> **What you will do**: Gather each line from the items below that contains the word "callout" and copy those lines in full.

┌────────

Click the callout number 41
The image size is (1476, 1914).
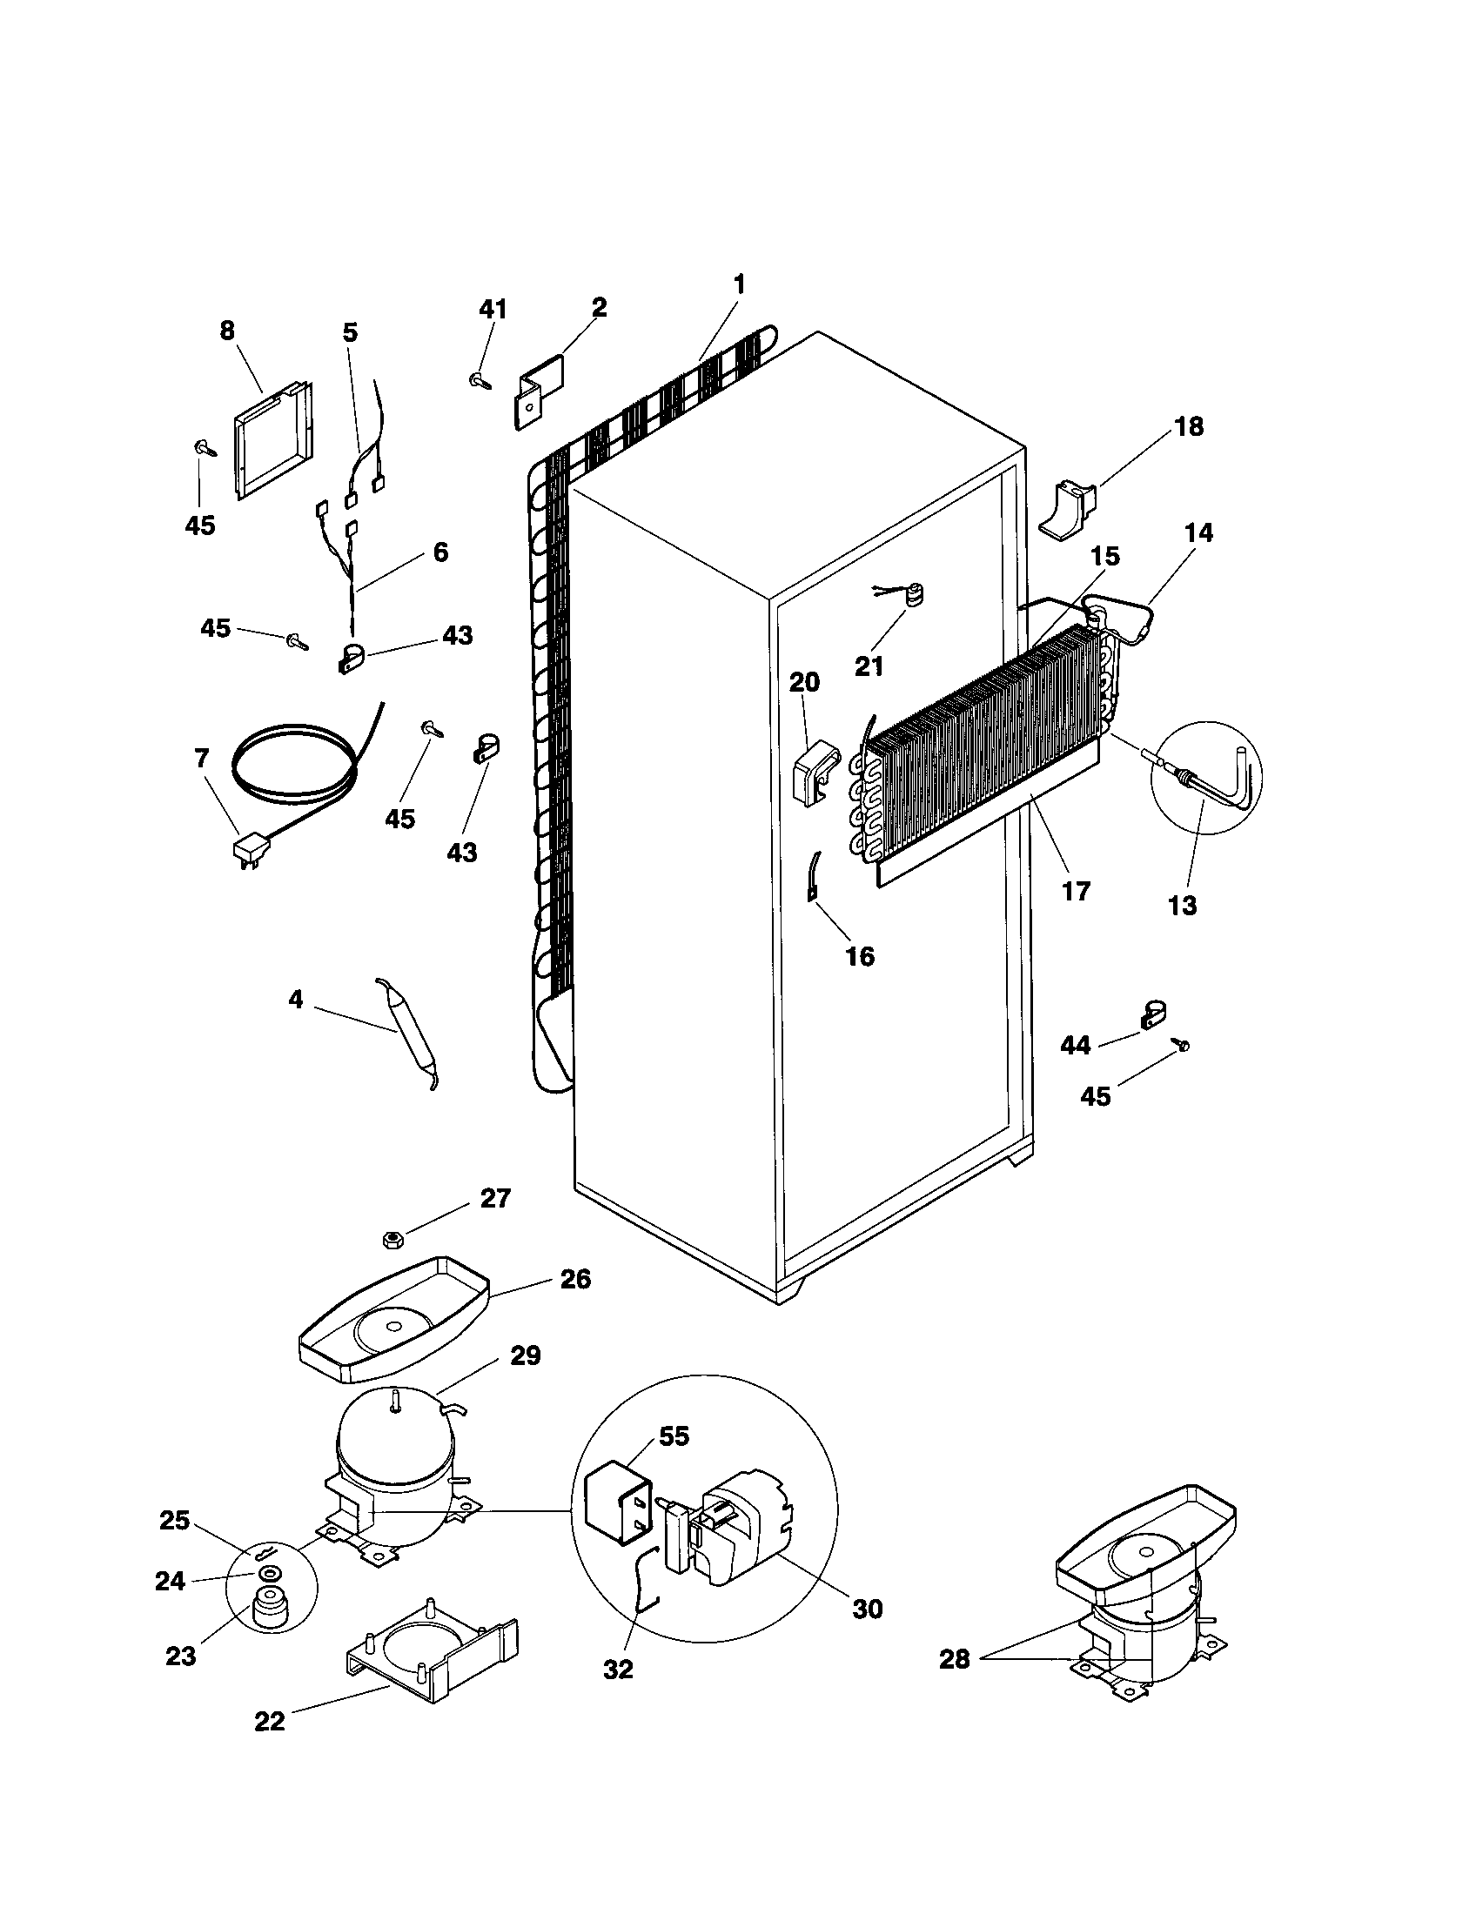click(493, 310)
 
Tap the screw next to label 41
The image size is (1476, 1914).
click(479, 380)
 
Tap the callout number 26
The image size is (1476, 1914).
click(575, 1279)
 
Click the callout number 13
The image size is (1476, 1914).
click(1183, 906)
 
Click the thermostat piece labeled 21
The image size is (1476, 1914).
click(915, 599)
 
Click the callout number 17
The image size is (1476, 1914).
click(1076, 891)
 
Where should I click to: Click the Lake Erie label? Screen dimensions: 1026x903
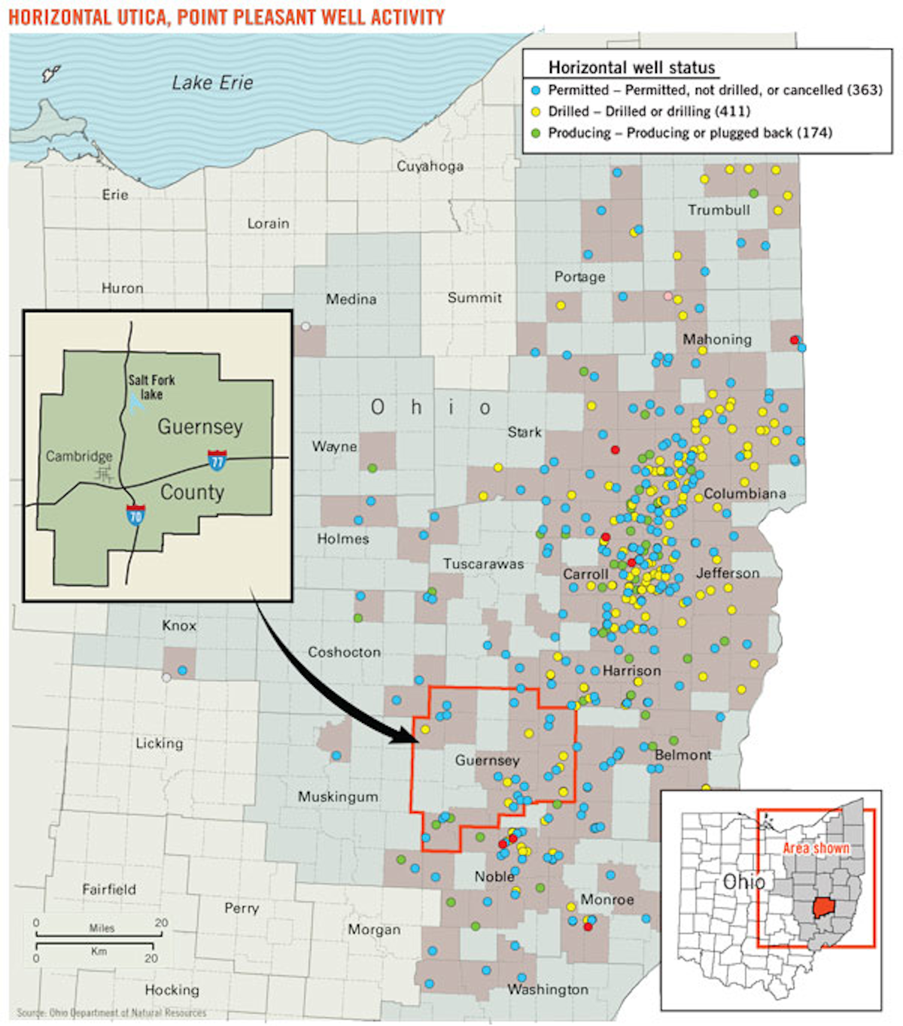(x=212, y=83)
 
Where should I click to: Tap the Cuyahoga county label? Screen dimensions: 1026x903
(x=430, y=166)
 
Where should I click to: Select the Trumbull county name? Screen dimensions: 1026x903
(x=719, y=210)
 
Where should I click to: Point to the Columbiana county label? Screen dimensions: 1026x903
(x=745, y=493)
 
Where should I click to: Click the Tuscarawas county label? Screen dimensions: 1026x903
(x=483, y=563)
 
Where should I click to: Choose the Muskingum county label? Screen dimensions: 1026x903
(x=338, y=796)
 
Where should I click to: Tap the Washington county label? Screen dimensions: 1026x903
(x=548, y=989)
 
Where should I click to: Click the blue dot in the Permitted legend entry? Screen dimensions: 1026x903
(x=536, y=90)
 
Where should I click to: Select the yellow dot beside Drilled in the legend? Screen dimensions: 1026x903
(x=536, y=111)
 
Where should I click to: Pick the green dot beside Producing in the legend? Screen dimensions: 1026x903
(x=536, y=133)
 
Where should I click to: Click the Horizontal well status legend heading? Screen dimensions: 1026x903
(x=631, y=68)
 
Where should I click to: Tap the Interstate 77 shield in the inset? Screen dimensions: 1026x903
(x=217, y=459)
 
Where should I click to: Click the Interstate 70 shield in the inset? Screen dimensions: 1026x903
(x=135, y=515)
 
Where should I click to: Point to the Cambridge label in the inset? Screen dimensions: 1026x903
(x=79, y=456)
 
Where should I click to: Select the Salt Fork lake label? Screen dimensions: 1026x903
(x=151, y=387)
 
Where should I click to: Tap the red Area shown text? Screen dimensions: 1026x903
(x=816, y=848)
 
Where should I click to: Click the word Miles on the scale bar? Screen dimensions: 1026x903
(x=102, y=927)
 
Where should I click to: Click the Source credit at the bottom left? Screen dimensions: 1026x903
(x=111, y=1012)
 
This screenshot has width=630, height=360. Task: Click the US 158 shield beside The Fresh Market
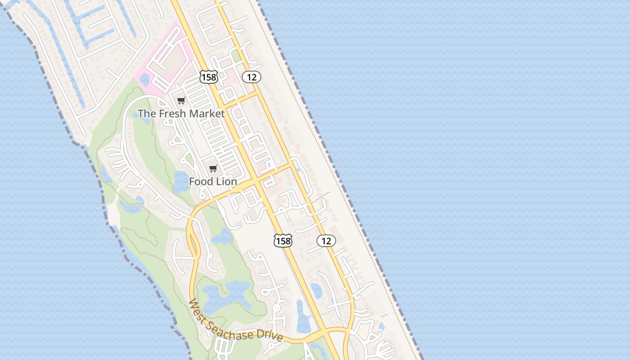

└────────

> **Output of the task**:
Click the callout number 41
Tap the callout number 26
Click the callout number 13
Click the callout number 17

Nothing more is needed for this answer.